Support Vector Machines (SVMs)

Linear Support Vector Classifiers (SVCs)

Hard-margin SVC

Linear separators

We want to create a hyperplane to separate classes.

For classification problem (x, y)

Hyperplane is wx-b=0

Hard margin

If data is linearly separable then a hyperplane exists such that all data can be correctly classified

There are an infinit number that could work.

We select two parallel with distance between as large as possible. the region between these two is the margin

The maximum margin hyperplane is the one between the two margin planes

We can rescale the two hyperplanes to:

wx-b=1

wx-b=-1

The distance between the two parrallel hyperplanes is \(\dfrac{2}{||w||}\)

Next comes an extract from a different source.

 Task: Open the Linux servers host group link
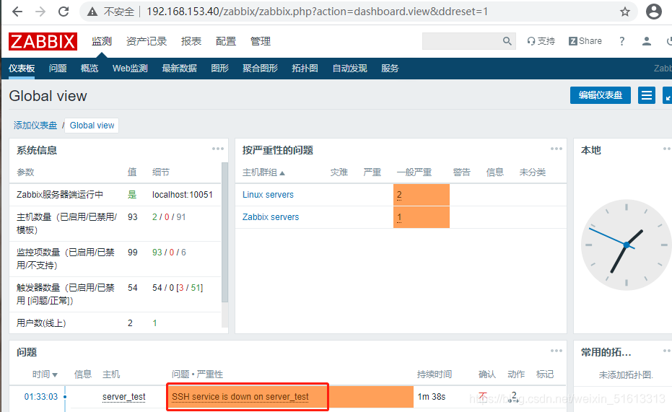coord(268,195)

So we minimise \(||w||\) conditional an all points being correctly classified

\(y_i(wx_i-b)\ge 1\)

We select w and b to solve this.

Support vectors

Support vectors are those that make up the classifer boundry.

Estimating the SVC using quadratic equations

Soft-margin SVC

Soft margin

Data may not be linearly separable, so we introduce a hinge loss function

\(Max(0, 1-y_i(wx-b))\)

We then minimise

\(\lambda ||w||^2+ [\dfrac{1}{n}\sum_{i=1}^n \max (0, 1-y_i(wx_i-b)]\)

This introduces \(\lambda\) as a parameter.

Regularising the SVC

Multiple classes

Support vector classifiers for multiple classes

Non-linear support vector classifiers

The dot product SVC

The kernel trick

We can use kernels as an alternative to the dot product.